## WHAT IS BEING ASKED
Starting with the first line below, reproduce each line exactly until you have included the one bearing "The image size is (328, 246).".

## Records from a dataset
────────────────────

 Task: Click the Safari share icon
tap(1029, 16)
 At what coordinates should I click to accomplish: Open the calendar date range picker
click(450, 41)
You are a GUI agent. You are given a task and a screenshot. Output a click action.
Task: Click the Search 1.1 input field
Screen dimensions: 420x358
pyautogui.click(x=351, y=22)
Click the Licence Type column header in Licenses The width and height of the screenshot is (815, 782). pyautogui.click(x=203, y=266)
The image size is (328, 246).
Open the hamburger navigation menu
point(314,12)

────────────────────

## ANSWER SPACE
 Task: Click the Safari share icon
tap(1029, 16)
 At what coordinates should I click to accomplish: Open the calendar date range picker
click(450, 41)
You are a GUI agent. You are given a task and a screenshot. Output a click action.
Task: Click the Search 1.1 input field
Screen dimensions: 420x358
pyautogui.click(x=351, y=22)
Click the Licence Type column header in Licenses The width and height of the screenshot is (815, 782). pyautogui.click(x=203, y=266)
The image size is (328, 246).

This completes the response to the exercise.